(Extracted data Opens)

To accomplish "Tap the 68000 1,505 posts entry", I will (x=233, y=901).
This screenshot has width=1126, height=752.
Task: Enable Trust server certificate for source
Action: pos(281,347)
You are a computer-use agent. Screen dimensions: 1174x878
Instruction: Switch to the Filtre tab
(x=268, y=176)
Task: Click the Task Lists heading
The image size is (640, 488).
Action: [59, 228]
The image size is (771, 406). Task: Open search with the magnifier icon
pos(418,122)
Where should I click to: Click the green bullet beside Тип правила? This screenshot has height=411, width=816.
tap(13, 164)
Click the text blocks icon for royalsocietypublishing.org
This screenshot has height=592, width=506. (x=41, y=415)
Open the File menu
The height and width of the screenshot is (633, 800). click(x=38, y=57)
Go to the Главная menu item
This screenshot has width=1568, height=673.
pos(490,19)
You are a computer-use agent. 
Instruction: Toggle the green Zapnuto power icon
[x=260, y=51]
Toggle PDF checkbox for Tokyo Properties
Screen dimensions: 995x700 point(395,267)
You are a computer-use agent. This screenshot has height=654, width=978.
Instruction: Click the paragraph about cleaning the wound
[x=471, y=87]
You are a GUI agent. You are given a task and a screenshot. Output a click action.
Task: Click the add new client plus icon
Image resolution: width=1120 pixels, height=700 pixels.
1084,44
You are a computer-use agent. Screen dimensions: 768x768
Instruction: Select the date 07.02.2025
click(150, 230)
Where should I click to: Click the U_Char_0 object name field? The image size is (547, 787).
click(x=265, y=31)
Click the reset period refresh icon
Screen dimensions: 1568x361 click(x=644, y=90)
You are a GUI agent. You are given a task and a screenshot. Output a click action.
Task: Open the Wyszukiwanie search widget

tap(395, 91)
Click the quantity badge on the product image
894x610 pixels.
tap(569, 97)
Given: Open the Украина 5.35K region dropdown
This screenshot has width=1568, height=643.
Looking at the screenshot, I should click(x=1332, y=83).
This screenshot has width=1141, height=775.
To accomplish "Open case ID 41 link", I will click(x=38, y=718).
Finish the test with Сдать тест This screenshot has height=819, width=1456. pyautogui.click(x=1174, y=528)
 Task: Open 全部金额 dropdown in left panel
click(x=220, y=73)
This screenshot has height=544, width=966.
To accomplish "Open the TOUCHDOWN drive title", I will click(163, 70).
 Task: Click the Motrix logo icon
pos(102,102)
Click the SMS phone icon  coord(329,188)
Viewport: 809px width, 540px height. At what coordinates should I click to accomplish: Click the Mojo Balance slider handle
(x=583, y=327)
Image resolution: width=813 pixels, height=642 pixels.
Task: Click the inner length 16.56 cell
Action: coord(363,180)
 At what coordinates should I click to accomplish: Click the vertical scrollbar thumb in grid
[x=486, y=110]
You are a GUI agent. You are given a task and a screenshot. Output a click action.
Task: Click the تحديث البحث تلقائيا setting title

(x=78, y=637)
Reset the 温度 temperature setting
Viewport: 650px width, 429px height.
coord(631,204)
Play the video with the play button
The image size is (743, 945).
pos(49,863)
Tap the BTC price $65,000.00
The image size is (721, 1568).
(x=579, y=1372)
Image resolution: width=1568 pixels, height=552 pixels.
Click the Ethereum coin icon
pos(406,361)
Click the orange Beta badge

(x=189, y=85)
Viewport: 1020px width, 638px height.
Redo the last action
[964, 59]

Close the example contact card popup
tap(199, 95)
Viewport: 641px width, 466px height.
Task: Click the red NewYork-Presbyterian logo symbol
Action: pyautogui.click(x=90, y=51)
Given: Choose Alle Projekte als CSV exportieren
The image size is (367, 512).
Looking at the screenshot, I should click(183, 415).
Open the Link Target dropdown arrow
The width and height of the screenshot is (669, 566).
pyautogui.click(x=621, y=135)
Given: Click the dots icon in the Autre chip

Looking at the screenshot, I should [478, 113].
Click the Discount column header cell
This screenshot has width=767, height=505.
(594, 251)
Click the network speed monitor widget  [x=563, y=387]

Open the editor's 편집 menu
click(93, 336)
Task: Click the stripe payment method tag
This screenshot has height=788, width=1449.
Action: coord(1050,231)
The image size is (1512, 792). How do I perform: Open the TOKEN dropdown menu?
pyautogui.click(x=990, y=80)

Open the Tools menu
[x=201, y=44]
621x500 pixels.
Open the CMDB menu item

(Extracted data Closes)

Your instructions:
Above are the records; retype them all without a single difference.

Task output:
To accomplish "Tap the 68000 1,505 posts entry", I will (x=233, y=901).
This screenshot has width=1126, height=752.
Task: Enable Trust server certificate for source
Action: pos(281,347)
You are a computer-use agent. Screen dimensions: 1174x878
Instruction: Switch to the Filtre tab
(x=268, y=176)
Task: Click the Task Lists heading
The image size is (640, 488).
Action: [59, 228]
The image size is (771, 406). Task: Open search with the magnifier icon
pos(418,122)
Where should I click to: Click the green bullet beside Тип правила? This screenshot has height=411, width=816.
tap(13, 164)
Click the text blocks icon for royalsocietypublishing.org
This screenshot has height=592, width=506. (x=41, y=415)
Open the File menu
The height and width of the screenshot is (633, 800). click(x=38, y=57)
Go to the Главная menu item
This screenshot has width=1568, height=673.
pos(490,19)
You are a computer-use agent. 
Instruction: Toggle the green Zapnuto power icon
[x=260, y=51]
Toggle PDF checkbox for Tokyo Properties
Screen dimensions: 995x700 point(395,267)
You are a computer-use agent. This screenshot has height=654, width=978.
Instruction: Click the paragraph about cleaning the wound
[x=471, y=87]
You are a GUI agent. You are given a task and a screenshot. Output a click action.
Task: Click the add new client plus icon
Image resolution: width=1120 pixels, height=700 pixels.
1084,44
You are a computer-use agent. Screen dimensions: 768x768
Instruction: Select the date 07.02.2025
click(150, 230)
Where should I click to: Click the U_Char_0 object name field? The image size is (547, 787).
click(x=265, y=31)
Click the reset period refresh icon
Screen dimensions: 1568x361 click(x=644, y=90)
You are a GUI agent. You are given a task and a screenshot. Output a click action.
Task: Open the Wyszukiwanie search widget

tap(395, 91)
Click the quantity badge on the product image
894x610 pixels.
tap(569, 97)
Given: Open the Украина 5.35K region dropdown
This screenshot has width=1568, height=643.
Looking at the screenshot, I should click(x=1332, y=83).
This screenshot has width=1141, height=775.
To accomplish "Open case ID 41 link", I will click(x=38, y=718).
Finish the test with Сдать тест This screenshot has height=819, width=1456. pyautogui.click(x=1174, y=528)
 Task: Open 全部金额 dropdown in left panel
click(x=220, y=73)
This screenshot has height=544, width=966.
To accomplish "Open the TOUCHDOWN drive title", I will click(163, 70).
 Task: Click the Motrix logo icon
pos(102,102)
Click the SMS phone icon  coord(329,188)
Viewport: 809px width, 540px height. At what coordinates should I click to accomplish: Click the Mojo Balance slider handle
(x=583, y=327)
Image resolution: width=813 pixels, height=642 pixels.
Task: Click the inner length 16.56 cell
Action: coord(363,180)
 At what coordinates should I click to accomplish: Click the vertical scrollbar thumb in grid
[x=486, y=110]
You are a GUI agent. You are given a task and a screenshot. Output a click action.
Task: Click the تحديث البحث تلقائيا setting title

(x=78, y=637)
Reset the 温度 temperature setting
Viewport: 650px width, 429px height.
coord(631,204)
Play the video with the play button
The image size is (743, 945).
pos(49,863)
Tap the BTC price $65,000.00
The image size is (721, 1568).
(x=579, y=1372)
Image resolution: width=1568 pixels, height=552 pixels.
Click the Ethereum coin icon
pos(406,361)
Click the orange Beta badge

(x=189, y=85)
Viewport: 1020px width, 638px height.
Redo the last action
[964, 59]

Close the example contact card popup
tap(199, 95)
Viewport: 641px width, 466px height.
Task: Click the red NewYork-Presbyterian logo symbol
Action: pyautogui.click(x=90, y=51)
Given: Choose Alle Projekte als CSV exportieren
The image size is (367, 512).
Looking at the screenshot, I should click(183, 415).
Open the Link Target dropdown arrow
The width and height of the screenshot is (669, 566).
pyautogui.click(x=621, y=135)
Given: Click the dots icon in the Autre chip

Looking at the screenshot, I should [478, 113].
Click the Discount column header cell
This screenshot has width=767, height=505.
(594, 251)
Click the network speed monitor widget  [x=563, y=387]

Open the editor's 편집 menu
click(93, 336)
Task: Click the stripe payment method tag
This screenshot has height=788, width=1449.
Action: coord(1050,231)
The image size is (1512, 792). How do I perform: Open the TOKEN dropdown menu?
pyautogui.click(x=990, y=80)

Open the Tools menu
[x=201, y=44]
621x500 pixels.
Open the CMDB menu item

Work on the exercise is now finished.